*Your task:*
Using the forum thread about Robert Duvall, answer these questions:
1. What dish was Duvall eating at the restaurant?
2. For about how long did he stay?
3. What event had brought him to the area?

** START Supplied text **

# Robert Duvall



## LRG

Robert Duvall was in my restaurant eating breakfest yesterday morning.

It was a great a honor to have an Icon as such in Wharton eating huevos rancheros.

He was as a Tom Hagan or lawyer out of civil action.

What an honor


----------



## Blake Bowden

That's cool! He's a great actor.


----------



## Bro. Stewart P.M.

Gotta love it.


----------



## LRG

Big bada boom

He was very well reserved and hung around for a good 1.5 hours.
I refused to bother him, but from where he was sitting he had a constant line of sight with this old house. That house is owned by Ramsey which created the wardrobe for Lonesome Dove. Poetic
He was down for a ceremony in honor of Horton Foote.


----------



## jonesvilletexas

He's the best.


----------



## nick1368

Too cool.


----------



## david918

Y'all all come to our BB-Q cookoff in July and I'm sure bro Robert would serve all  of the Mason's of Texas Forum celebrities


----------



## LRG

That would be great.
Speaking of barbque, Wharton county cook off next weekend Bros Brandon, John and myself will be cooking starting on friday. We will have drinks, crawfish etc on friday night with some fellowship, so try and come out. We ar the Bailed out cookers.


----------



## RJS

That is so cool!


----------

** END Supplied text **
** START Recorded data **

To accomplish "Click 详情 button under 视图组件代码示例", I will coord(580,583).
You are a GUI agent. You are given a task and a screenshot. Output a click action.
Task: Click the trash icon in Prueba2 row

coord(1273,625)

** END Recorded data **

*Answer in full:*
1. Huevos rancheros.
2. About 1.5 hours.
3. A ceremony in honor of Horton Foote.